When I first started out in ELT writing and editing, I did try and get a role at a publisher. I had numerous interviews, but it all came down to one thing – lack of experience with what I was applying to do. Packagers have allowed me to build my experience by allowing me to work on different projects. If it weren’t for packagers, I would be nowhere now. Working for a publisher in-house seemed like the golden ticket to a good career, but it just never happened for me. Since then, I’ve been able to do some work for big publishers and companies (not through packagers) as a result of my work and confidence building with packagers.

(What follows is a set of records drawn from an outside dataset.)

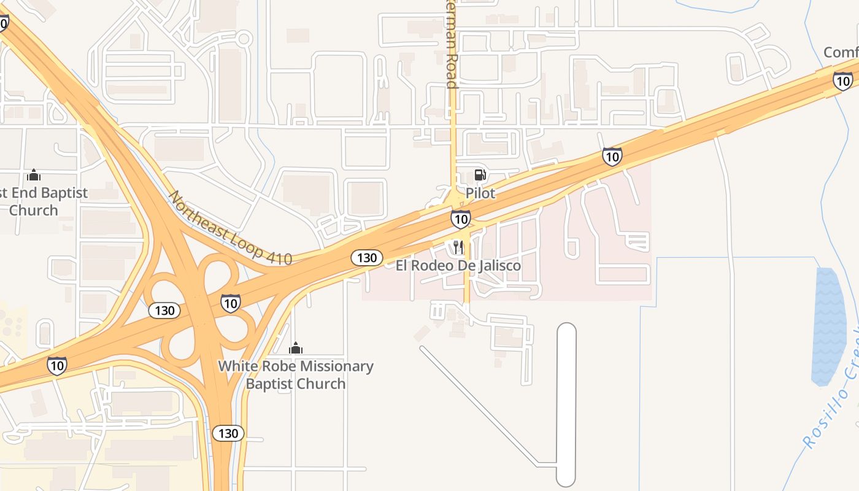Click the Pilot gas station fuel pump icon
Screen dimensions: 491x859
[480, 175]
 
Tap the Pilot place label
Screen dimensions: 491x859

Before anyone asks, yes I have said ‘no’ to work I thought was too low of a fee and yes, I do know (or I’m getting better at knowing) my worth as a writer, editor and consultant. Yes, I feel valued working with packagers because not only do they value me and my input, they value me as a professional. This is not meant as an antagonistic post – just as those comments on social media are valid, so is my reaction to the webinar.